You don’t need to worry about your kid falling through the cracks because collectively they are all falling through the cracks. Or rather, together they will all be just fine.

 And maybe that though is the paradigm shift we all need to adjust to - Being. Just. Fine.

Before COVID 19 my world was packed with hockey tournaments, practices, extra practices, private coaching, skating camps…hours and hours and spent on anything but the idea of my son being just damn fine. We knew he wasn’t going to the NHL (we aren’t completely insane) but being just fine was not something we aspired to for him either. We longed to give him greatness, to help him achieve the feeling of being great at something and finding happiness in that awesome pocket.

Our daughter spent 30 hours a week training in her dance studio. She was in the process of learning 15 routines to compete against other dancers across the province, she was in it to win it – and being just fine was not a phrase she used as a personal motivation tool.

Before Covid - no one in our household wanted to sail by being just fine…. but today is a very different day.  Today, there are no hockey arenas and goals to score, no stages to perform on and leave it all on the floor…there are no kings and there are no castles because everyone is home. Being just fine. And, for some unknown reason – the kids are fine.  

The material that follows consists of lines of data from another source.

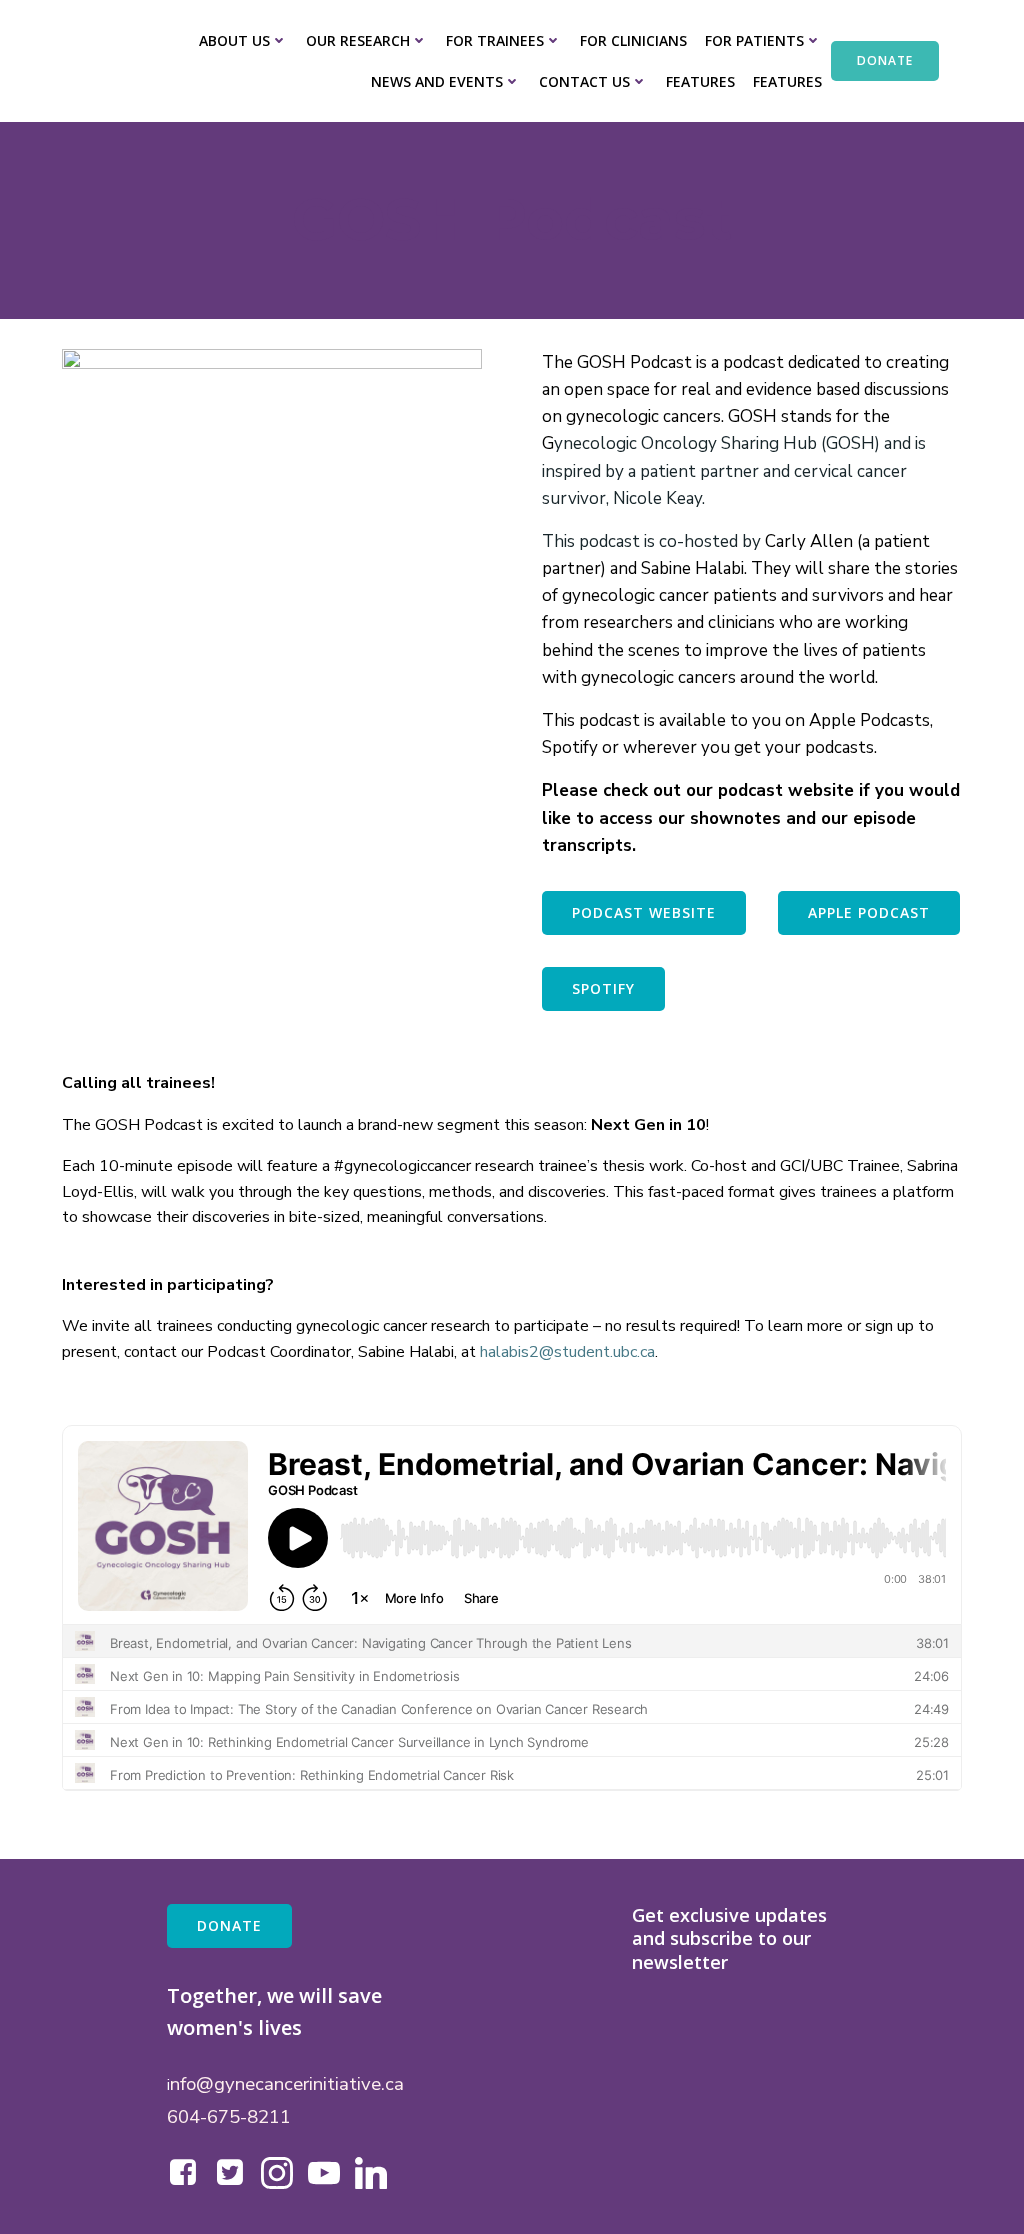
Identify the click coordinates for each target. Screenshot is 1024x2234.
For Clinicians (633, 40)
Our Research (358, 40)
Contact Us (584, 81)
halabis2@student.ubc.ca (567, 1352)
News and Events (437, 81)
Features (700, 81)
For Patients (754, 40)
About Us (234, 40)
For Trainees (495, 40)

Except we as a parenting community are not fine. We are trying to make sense of the world, our priorities and our values through a COVID lenses. And the first thing we need to do for ourselves and our children is to be grateful that we are FINE. The world will keep turning and with it our children will learn and grow and flourish. Amen.

We will not return to a pre covid existence because we are better now, we know things and we are able to appreciate that being average is awesome. Call me crazy, but maybe (big maybe) people will value connection again, and put their devices down when they are granted permission to once again interact without fear.  Our children are not the first to live through something like this, and they will be stronger because of it. It’s US that needs the time to make the mental shift that our kids have made, twice now, during their time at home in lockdown.

Because together we will all be just fine.